I stood and buttoned my coat after the Sunday morning service, steeling myself to face the January chill, the dreariness of another long winter setting in.
David, my five-year-old, came running. He grabbed my arm, pulling me down the hall. “Mom, you’ve got to see this,” he said.
I hadn’t seen him this excited since, well, Christmas morning. But that seemed ages ago. I’d long since boxed up the Nativity, the ornaments and lights, and dragged the tree to the curb. All the work of the holiday with none of the wonder.
We got to his Sunday school classroom. He led me to the trash can. “Look,” he said. I peered in. At the bottom was a small potted Christmas tree, the one his class had decorated weeks ago.
I looked at David quizzically. “Can we take it home, Mom?” he asked.
“Well, I don’t know,” I said hesitantly. I reached into the trash can and carefully pulled out the tree by its spine. It was not much more than a foot tall. The few branches that weren’t brown looked like they were fading fast. Dead needles fell like snow.
“We can help it, right?” David said.
“We can try, maybe,” I said, not wanting to get his hopes up too much.
We went out to the car. David put the tree beside him in the backseat.
“We’re going to take care of you, little tree,” he said. “Don’t you worry.”
At home I got scissors and trimmed off the brown, dried-out branches. By the time I was done all that was left were the top two branches.

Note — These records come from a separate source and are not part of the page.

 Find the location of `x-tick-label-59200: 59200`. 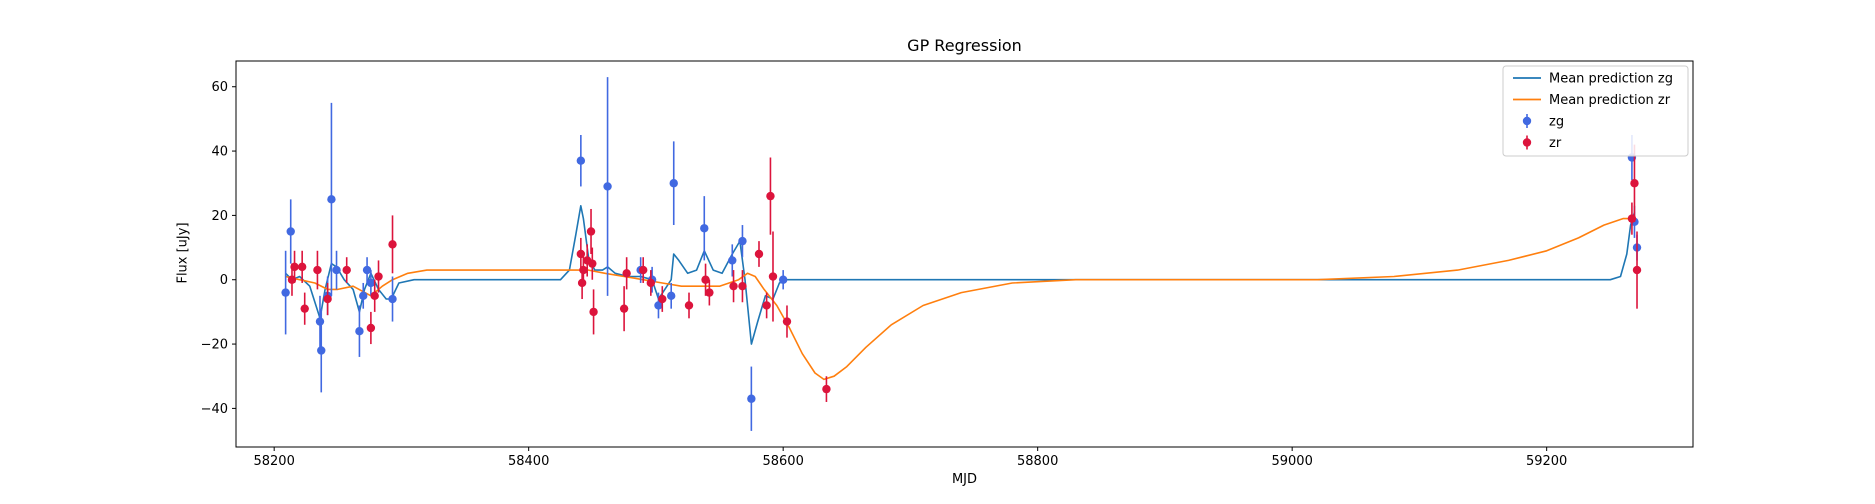

x-tick-label-59200: 59200 is located at coordinates (1546, 462).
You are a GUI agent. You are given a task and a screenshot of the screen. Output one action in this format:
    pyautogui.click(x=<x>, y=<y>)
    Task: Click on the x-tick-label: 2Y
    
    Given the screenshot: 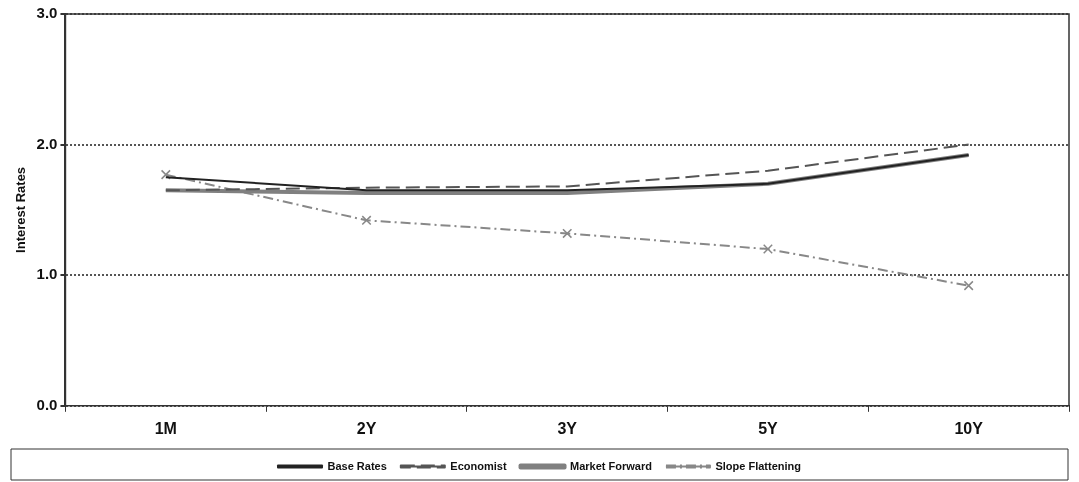 What is the action you would take?
    pyautogui.click(x=366, y=428)
    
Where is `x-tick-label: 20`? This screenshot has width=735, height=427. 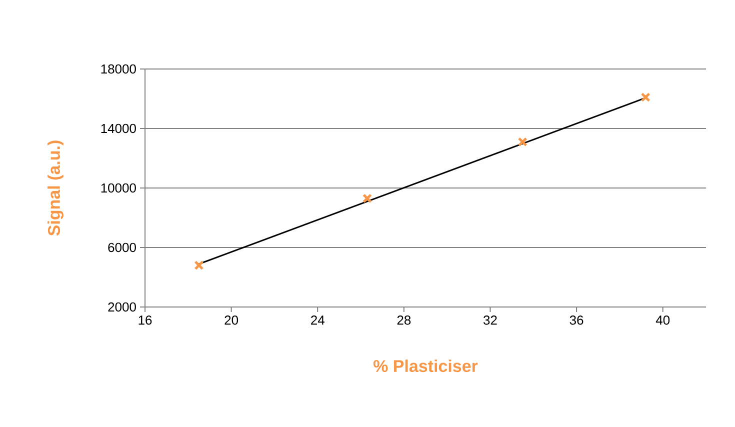
x-tick-label: 20 is located at coordinates (231, 320).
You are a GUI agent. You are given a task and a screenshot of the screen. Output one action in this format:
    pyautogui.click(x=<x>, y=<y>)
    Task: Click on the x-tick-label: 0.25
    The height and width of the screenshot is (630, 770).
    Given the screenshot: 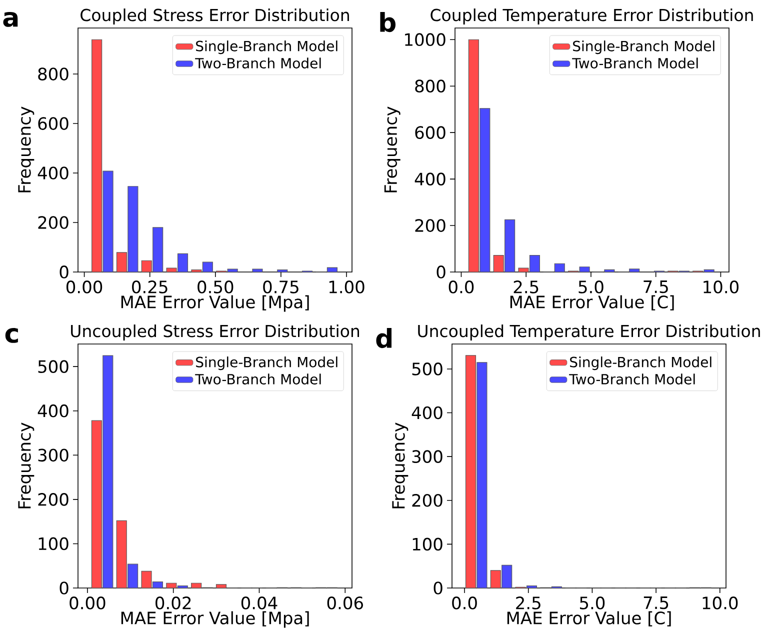 What is the action you would take?
    pyautogui.click(x=150, y=287)
    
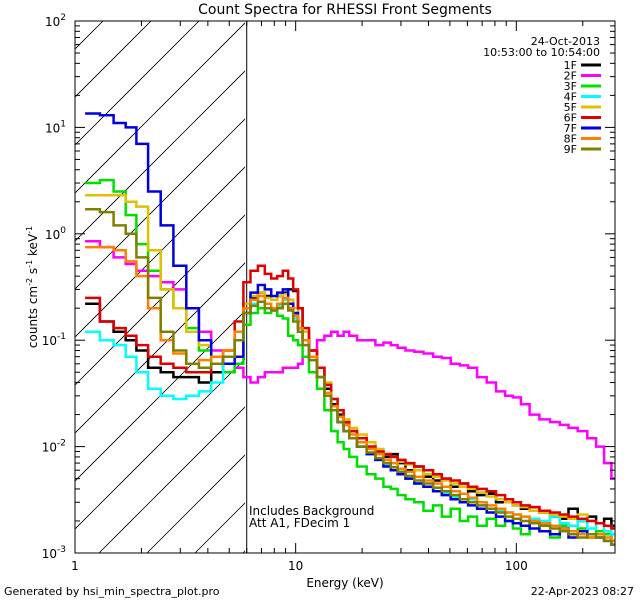 The height and width of the screenshot is (600, 640). I want to click on legend-label-7F: 7F, so click(570, 128).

I soaked the hard-as-concrete soil and put the tree in the kitchen window, where it would get lots of indirect light.
David took a long look at the tree in its new spot and even he seemed to realize what a hopeless cause it probably was. “Do you think we should say a prayer for it?” he said.
“It can’t hurt,” I said. We held hands.
“Dear God, please help this tree get better,” David whispered.

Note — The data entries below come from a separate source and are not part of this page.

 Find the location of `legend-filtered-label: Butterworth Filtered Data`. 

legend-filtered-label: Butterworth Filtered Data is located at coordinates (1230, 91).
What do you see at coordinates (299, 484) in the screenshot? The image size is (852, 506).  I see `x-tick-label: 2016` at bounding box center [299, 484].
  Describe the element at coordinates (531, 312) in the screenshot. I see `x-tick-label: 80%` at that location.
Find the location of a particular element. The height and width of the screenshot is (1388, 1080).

“Amen,” I added. Still I couldn’t help but think that God had bigger things to worry about.
The next week I watered the tree when I remembered, which wasn’t often. The house was a mess after the holidays, there was laundry to do, grocery shopping, the usual routine. David ran to check on the tree first thing every morning.
“It’s looking good,” he’d cheerfully report. Were we seeing the same tree? To me it still looked pitiful, our very own Charlie Brown Christmas tree.

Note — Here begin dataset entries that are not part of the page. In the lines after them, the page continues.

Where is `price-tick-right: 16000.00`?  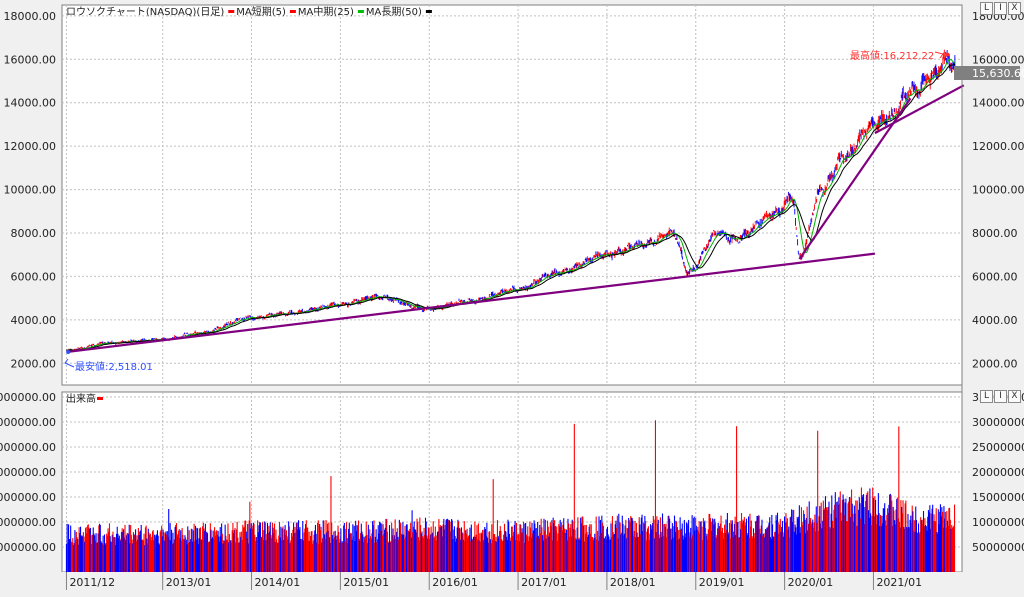 price-tick-right: 16000.00 is located at coordinates (998, 60).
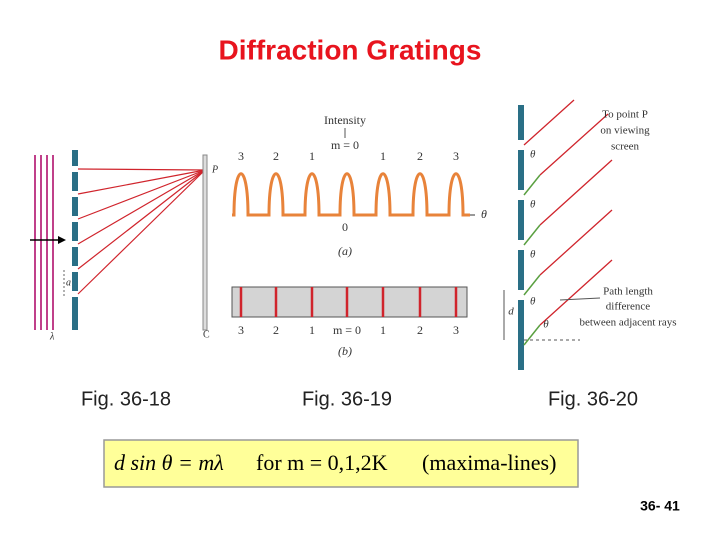  I want to click on equation-note: (maxima-lines), so click(489, 462).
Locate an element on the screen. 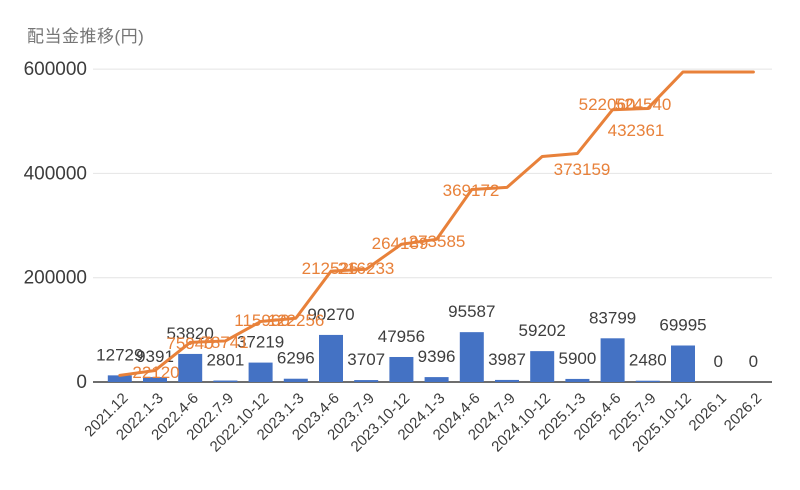 The width and height of the screenshot is (800, 490). bar-value-label: 3707 is located at coordinates (366, 360).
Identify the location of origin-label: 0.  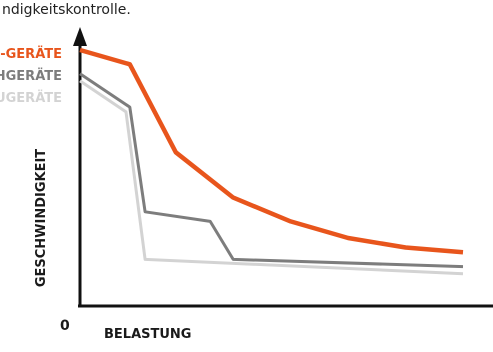
(65, 326).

Then one morning I heard David shout, “Mom, come quick! It’s the tree.” I hurried to the kitchen. David was on his tiptoes, peering up at his little friend. “Look!” he said, pointing. “It’s growing!”
Sure enough, sprouting from the very top of those two branches were two tiny new stubs. That touch of green felt like a gift—an incredible, unexpected, unearned gift.
“Mom, we did it!” David said.
“Yes, we did,” I said, “with God’s help.”
Soon I was checking on the tree each morning too. Winter didn’t feel so dreary. I made sure to water it, and like David I took to offering it a kind word, a devotional of sorts.
New branches kept sprouting and with each one, I felt something grow inside of me—the hope that comes from Christmas, a promise still as fresh and alive as it was that night in Bethlehem long, long ago.